Sie war unglücklich wie nie zuvor. Nachdem sie neulich erst so verzweifelt gewesen, war ihr dieser nochmalige Sturz in die Hoffnungslosigkeit zu viel! Ihre Nerven begannen ernstlich zu leiden.
Sie, die so sehr daran gewöhnt war, ihren Willen durchzusetzen, mußte nun tatlos und machtlos die Zeit verstreichen sehen.
Sie hegte die abenteuerlichsten Gedanken, wie sie sich dem Geliebten nähern könne. Aber es blieb bei Gedanken! Die Rücksichtslosigkeit, die sie sonst entfaltete, wenn es galt, ihren Willen durchzusetzen, ließ sie völlig im Stich.
Zum ersten Male wurde Monika schüchtern.
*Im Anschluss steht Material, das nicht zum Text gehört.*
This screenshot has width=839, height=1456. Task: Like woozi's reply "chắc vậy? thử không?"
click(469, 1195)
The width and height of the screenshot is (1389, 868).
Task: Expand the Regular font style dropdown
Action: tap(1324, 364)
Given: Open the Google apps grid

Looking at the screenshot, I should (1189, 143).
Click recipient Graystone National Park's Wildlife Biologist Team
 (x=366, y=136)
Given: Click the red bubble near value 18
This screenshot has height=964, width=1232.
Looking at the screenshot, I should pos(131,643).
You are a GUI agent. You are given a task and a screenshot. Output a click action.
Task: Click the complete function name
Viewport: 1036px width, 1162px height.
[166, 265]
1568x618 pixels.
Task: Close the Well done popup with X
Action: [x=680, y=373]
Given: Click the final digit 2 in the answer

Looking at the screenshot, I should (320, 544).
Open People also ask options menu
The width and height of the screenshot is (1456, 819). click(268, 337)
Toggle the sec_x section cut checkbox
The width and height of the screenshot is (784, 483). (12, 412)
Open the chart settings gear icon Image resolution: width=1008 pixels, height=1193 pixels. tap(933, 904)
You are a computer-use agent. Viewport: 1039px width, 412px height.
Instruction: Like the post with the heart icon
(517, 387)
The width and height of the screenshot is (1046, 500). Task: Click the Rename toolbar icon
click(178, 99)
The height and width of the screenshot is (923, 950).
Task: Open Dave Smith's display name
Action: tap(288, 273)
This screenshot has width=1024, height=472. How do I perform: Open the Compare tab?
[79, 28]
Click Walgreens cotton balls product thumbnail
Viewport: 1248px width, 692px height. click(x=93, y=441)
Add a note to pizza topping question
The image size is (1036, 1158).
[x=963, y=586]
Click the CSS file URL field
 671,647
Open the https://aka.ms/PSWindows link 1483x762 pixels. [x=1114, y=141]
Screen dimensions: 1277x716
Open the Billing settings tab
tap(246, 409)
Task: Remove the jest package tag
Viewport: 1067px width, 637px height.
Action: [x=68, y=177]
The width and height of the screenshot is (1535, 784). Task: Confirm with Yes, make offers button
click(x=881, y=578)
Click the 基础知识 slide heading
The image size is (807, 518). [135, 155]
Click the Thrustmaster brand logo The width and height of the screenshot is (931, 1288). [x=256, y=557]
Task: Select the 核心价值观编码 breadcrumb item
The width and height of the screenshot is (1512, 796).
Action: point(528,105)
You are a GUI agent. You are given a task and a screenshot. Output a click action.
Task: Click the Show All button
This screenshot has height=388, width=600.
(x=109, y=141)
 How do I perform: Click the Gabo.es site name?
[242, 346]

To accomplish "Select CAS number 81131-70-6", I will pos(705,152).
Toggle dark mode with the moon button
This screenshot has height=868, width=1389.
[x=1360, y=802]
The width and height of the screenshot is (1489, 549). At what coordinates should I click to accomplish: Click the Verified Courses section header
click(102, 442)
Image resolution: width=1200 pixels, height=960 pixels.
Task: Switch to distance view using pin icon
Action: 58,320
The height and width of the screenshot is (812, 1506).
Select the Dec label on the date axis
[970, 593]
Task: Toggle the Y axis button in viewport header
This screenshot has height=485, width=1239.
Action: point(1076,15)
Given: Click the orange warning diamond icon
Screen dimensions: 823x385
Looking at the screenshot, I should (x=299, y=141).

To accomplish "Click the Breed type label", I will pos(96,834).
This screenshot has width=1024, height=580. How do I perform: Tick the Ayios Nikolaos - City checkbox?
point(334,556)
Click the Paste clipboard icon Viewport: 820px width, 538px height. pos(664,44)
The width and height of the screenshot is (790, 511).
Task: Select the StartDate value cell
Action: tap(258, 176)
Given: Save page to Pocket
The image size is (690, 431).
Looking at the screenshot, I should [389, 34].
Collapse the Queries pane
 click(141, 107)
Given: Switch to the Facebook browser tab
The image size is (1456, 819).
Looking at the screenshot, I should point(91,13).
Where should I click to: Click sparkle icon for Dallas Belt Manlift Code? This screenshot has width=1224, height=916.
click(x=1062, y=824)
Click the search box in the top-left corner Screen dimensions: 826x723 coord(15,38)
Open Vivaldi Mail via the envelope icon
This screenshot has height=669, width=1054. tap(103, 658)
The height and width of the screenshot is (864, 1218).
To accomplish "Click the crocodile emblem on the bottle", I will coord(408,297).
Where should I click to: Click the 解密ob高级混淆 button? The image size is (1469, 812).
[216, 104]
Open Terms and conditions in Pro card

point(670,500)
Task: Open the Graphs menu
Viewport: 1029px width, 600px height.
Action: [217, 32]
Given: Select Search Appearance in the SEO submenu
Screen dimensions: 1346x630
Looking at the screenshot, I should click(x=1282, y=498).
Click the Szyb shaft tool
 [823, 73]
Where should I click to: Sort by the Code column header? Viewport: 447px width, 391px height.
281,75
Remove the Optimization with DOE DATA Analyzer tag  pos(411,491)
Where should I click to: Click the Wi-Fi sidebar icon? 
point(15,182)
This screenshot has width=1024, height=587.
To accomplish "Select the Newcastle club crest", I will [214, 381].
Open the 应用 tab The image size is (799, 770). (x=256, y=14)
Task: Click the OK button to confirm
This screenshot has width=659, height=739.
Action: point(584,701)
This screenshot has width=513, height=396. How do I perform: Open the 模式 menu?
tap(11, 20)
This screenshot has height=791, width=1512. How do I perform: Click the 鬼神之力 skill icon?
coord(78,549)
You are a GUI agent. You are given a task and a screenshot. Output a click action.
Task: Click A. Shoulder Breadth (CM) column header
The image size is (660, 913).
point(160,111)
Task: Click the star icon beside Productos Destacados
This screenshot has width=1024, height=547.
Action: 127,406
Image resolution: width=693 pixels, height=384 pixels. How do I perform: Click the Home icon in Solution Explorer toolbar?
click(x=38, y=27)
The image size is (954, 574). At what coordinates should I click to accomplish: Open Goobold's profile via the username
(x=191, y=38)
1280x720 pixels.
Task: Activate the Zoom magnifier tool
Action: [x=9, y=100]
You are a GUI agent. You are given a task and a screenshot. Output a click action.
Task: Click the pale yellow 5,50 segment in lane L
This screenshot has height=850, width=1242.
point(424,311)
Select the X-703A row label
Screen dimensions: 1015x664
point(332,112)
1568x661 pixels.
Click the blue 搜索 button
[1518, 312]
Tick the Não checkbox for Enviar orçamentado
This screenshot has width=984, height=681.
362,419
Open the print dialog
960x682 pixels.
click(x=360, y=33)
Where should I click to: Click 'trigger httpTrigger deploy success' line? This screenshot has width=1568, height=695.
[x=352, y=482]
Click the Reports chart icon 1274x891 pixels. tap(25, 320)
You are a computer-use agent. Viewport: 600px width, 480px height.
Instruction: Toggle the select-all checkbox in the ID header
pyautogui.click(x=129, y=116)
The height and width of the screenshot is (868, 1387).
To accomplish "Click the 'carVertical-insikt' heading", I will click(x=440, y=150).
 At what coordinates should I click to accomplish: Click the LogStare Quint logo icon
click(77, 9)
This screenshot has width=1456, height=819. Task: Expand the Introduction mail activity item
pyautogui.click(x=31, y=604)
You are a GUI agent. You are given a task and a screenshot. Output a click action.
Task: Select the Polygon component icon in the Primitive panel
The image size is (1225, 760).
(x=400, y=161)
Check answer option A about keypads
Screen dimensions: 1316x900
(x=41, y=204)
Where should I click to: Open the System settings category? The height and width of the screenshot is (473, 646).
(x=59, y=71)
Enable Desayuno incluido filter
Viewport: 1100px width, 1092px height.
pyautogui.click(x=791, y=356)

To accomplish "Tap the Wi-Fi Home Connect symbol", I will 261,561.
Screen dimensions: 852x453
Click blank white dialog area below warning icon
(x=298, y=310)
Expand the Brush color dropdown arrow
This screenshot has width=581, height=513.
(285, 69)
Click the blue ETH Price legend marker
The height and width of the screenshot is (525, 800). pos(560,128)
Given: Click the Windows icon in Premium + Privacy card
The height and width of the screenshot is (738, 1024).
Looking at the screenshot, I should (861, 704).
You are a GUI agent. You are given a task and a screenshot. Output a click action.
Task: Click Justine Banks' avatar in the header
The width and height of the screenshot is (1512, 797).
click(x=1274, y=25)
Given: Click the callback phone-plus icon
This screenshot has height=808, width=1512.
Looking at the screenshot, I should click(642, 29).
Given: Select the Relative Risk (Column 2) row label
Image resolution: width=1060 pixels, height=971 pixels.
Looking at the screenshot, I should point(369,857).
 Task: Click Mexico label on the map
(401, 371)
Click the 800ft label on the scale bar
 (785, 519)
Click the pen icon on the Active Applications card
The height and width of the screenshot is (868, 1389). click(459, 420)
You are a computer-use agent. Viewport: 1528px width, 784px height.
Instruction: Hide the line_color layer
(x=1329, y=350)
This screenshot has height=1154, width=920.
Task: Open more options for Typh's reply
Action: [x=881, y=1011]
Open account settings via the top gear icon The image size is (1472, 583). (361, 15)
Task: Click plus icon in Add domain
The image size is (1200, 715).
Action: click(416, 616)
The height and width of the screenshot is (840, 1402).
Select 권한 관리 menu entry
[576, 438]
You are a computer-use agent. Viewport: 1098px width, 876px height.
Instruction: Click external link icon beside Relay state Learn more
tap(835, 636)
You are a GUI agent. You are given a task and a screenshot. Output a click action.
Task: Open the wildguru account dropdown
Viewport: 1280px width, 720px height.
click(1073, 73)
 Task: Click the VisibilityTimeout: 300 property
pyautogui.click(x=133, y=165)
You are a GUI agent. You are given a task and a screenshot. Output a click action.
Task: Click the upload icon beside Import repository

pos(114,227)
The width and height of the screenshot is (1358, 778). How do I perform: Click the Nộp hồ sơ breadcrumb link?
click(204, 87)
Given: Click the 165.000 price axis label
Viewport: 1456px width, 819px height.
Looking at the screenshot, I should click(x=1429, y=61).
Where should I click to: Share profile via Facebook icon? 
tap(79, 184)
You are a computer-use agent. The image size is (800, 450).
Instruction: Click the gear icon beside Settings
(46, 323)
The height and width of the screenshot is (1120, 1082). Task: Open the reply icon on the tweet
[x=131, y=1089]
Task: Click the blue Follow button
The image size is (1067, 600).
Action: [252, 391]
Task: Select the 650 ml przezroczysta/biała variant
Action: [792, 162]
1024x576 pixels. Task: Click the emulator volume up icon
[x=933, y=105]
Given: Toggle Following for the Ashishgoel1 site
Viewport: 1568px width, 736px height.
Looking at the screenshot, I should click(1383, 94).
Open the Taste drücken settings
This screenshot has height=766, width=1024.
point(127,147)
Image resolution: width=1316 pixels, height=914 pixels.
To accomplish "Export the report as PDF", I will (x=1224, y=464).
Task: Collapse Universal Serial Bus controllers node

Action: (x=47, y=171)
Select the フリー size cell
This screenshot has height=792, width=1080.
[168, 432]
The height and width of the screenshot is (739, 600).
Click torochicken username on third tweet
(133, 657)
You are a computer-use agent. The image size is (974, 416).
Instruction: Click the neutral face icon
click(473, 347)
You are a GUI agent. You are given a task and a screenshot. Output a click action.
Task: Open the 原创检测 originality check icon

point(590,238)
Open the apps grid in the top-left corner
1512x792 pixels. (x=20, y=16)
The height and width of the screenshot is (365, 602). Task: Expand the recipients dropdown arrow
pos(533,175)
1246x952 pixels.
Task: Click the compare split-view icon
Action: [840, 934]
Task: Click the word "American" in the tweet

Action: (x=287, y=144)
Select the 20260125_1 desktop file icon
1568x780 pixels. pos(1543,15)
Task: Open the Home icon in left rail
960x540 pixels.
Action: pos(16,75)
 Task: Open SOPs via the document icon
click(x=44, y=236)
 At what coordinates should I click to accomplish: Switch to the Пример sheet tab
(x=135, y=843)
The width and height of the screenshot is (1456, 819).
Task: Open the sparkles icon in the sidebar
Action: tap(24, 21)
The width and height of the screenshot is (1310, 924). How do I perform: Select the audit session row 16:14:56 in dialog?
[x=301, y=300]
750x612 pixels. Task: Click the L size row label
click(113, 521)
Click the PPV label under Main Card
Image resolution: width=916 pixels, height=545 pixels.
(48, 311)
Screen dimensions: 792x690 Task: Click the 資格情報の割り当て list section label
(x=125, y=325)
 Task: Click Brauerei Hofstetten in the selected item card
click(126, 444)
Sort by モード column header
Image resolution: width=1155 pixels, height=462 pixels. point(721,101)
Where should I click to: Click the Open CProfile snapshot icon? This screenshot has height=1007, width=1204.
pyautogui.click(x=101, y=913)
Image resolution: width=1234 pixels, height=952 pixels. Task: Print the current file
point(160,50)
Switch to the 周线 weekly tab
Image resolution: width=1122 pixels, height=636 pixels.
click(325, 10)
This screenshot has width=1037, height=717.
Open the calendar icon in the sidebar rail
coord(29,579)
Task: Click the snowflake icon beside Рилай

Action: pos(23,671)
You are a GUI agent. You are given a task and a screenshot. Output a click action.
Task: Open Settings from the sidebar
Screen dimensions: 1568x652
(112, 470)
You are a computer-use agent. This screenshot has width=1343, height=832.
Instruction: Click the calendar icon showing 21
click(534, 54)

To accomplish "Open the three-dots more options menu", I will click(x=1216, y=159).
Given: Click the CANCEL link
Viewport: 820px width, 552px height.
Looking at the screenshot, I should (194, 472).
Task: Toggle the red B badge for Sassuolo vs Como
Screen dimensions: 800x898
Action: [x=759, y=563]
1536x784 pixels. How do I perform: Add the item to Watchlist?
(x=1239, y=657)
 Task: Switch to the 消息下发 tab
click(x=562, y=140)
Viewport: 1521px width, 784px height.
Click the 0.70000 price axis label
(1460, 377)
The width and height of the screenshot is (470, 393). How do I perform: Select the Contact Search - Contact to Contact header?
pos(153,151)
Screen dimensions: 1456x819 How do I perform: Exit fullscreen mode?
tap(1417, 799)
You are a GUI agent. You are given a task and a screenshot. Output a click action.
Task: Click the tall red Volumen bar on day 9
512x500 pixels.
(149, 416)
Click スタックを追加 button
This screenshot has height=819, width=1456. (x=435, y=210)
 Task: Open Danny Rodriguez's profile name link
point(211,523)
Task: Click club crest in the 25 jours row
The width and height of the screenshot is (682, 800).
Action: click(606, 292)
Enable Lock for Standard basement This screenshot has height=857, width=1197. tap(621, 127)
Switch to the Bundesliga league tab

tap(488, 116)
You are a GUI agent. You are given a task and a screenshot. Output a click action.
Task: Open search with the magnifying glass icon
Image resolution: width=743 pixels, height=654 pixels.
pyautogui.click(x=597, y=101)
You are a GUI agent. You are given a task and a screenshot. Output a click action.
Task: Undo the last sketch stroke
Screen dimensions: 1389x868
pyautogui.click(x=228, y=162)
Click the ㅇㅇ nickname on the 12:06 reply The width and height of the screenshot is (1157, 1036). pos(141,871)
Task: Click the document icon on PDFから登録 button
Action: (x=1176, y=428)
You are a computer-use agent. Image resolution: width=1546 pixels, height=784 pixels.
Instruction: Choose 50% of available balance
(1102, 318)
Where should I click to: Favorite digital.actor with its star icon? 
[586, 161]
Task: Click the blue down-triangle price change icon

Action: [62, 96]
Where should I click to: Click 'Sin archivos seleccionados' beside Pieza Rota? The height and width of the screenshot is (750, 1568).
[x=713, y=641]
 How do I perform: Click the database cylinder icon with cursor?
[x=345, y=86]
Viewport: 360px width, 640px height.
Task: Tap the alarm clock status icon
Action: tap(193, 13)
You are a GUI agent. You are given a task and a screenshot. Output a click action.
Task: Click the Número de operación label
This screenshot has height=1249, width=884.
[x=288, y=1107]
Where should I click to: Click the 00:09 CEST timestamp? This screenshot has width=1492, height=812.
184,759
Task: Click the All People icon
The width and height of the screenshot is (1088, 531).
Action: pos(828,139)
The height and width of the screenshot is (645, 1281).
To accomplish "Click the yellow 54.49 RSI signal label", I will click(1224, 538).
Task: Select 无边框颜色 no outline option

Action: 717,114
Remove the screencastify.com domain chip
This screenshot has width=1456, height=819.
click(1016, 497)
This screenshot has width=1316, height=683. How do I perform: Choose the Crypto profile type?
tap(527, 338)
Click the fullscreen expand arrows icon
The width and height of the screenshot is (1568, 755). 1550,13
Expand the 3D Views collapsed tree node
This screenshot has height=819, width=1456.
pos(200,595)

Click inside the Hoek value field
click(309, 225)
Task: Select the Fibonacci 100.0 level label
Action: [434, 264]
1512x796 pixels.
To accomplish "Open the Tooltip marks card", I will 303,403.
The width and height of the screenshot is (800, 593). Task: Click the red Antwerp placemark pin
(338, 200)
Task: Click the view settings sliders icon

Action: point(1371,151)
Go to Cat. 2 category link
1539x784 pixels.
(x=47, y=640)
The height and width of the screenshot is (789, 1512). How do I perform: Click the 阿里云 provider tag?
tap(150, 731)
Das Burschikos-Jungenhafte, das sie oft gehabt, wich einer verträumten Schwermut.
Zum ersten Male war eine große Sehnsucht über ihr und ließ ihre Nerven erzittern wie Harfensaiten unter tastenden Fingern. Wieder und wieder durchlebte sie im Geiste jede Sekunde, in der Georg Wetterhelm sie angeblickt oder mit ihr gesprochen. Sie durchlebte immer wieder die selige Freude, die sie gehabt, wenn in seine kalten, grauen Augen ein wärmerer Schimmer gekommen. Sie sehnte sich nach ihm, sehnte sich jede Minute und jede Sekunde.
Und fühlte nichts mehr als diese Sehnsucht.
Als ihre Mutter Wetterhelm eine Woche nach seinem Besuche zum Tee gebeten, war eine höfliche Absage erfolgt. Und ans Gymnasium kam er auch nicht mehr. Es war aus! Zwei Wochen waren nun schon verstrichen.
Vielleicht war er gar nicht mehr in Berlin.